Re: Using $a and $b from XS
by tall_man (Parson) on Feb 06, 2005 at 04:11 UTC
    The next trick is to get it to work with $a and $b. The following seems to work, but I'm not sure it isn't corrupting the stack. Any improvements?
    #! perl -slw use strict; use List::Util qw[ shuffle ]; use Inline C => 'DATA'; $^W = 0; my $max = 120; my @values = 1 .. $max; my @values_mixed = shuffle( @values ); my @top = topN( 10, sub { $a <=> $b; }, \@values_mixed ); print "@top"; __END__ __C__ int callComp( SV* cmp, SV* a, SV* b ) { dSP; int rv; ENTER; SAVETMPS; GvSV(gv_fetchpv("main::a", TRUE, SVt_PV)) = a; GvSV(gv_fetchpv("main::b", TRUE, SVt_PV)) = b; PUSHMARK(SP); PUTBACK; if( call_sv( cmp, G_SCALAR|G_NOARGS ) != 1 ) croak( "Bad comparator" ); SPAGAIN; rv = POPi; PUTBACK; // << Was missing and is required! FREETMPS;LEAVE; return rv; } void topN( int n, SV* comp, AV*data ) { int *topN; int len = av_len( data ); int i, j, k; Inline_Stack_Vars; Newz( 1, topN, n + 1, SV* ); for( i = 0; i < n+1; i++ ) topN[ i ] = newSViv( 0 ); for( i = 0; i <= len; i++ ) { SV* val = *av_fetch( data, i, 0 ); for( j = 0; j < n; j++ ) { int cmp = callComp( comp, topN[ j ], val ); if( cmp >= 0 ) continue; if( cmp < 0 ) { for( k = n; k > j; k-- ) topN[ k ] = topN[ k-1 ]; topN[ j ] = val; break; } } } Inline_Stack_Reset; for( i = 0; i < n; i++ ) Inline_Stack_Push( sv_2mortal( newSVsv( topN[ i ] ) ) ); Safefree( topN ); Inline_Stack_Done; }
      Any improvements?

      Only one. You can drop the first PUTBACK; as you aren't stacking any parameters. And it is quicker than passing via the stack. That is very noticable when using my linear search and shift. Will be less evident once your binary search works (it may be I broke that?).

      I'm thinking of trying to do the heap version also.

      I had hoped that we could drop the ENTER;SAVETMPS; and FREETMPS; LEAVE;, which I found I could do (ref:perlguts) with the working version of callComp(), when I was using smallish sets, but it breaks both (through memory leaks) with larger sets.

      I also tried to in-line the code from callComp() into the main routine--but the Inline_Stack_* macros and XS ones seem to make that impossible without moving over to using teh XS macros throughout. Which is probably what I will try next.

      What a way to program!:) Get something to work, and then move things around or comment them out and try it to see if it's required/in the right place or not.

      What with that; error messages that don't relate to the source;intermediate files that the error messages do relate to that change both their names and their directory names every time you changethe program; and the incompatibilty between the Inline_Stack_* macros and the XS macros that are required to write a callback that returns something.

      Shame really. If the Inline_Stack macros were a little more complete or compatible, the abilty to avoid perlguts/perlcall would be invaluable, but a denison of the Inline list reckons that things are unlikely to change anytime soon. For a hap'th of tar. :(


      Examine what is said, not who speaks.
      Silence betokens consent.
      Love the truth but pardon error.
        I have adapted the solution for the binary search sort, and I also have one for a heap. Here are the two examples:

        The binary search case:

        The heap case:

        Any pointers as to how to discover the caller's package from XS/Inline::C?

        Update: Never mind.

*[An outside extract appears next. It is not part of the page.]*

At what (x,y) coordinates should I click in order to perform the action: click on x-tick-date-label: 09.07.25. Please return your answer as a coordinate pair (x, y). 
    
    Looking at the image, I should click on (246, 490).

Just dropping the 'main::' part seems to work fine--so long as they don't embed a package statement into the comparator sub.


        Examine what is said, not who speaks.
        Silence betokens consent.
        Love the truth but pardon error.
Re: Using $a and $b from XS
by BrowserUk (Patriarch) on Feb 26, 2005 at 03:47 UTC

    Addendum: Should anyone come along and see this thread and be tempted to follow suit and "optimise" the "callback-from-XS/C-code", Beware, it's hard!.


    Examine what is said, not who speaks.
    Silence betokens consent.
    Love the truth but pardon error.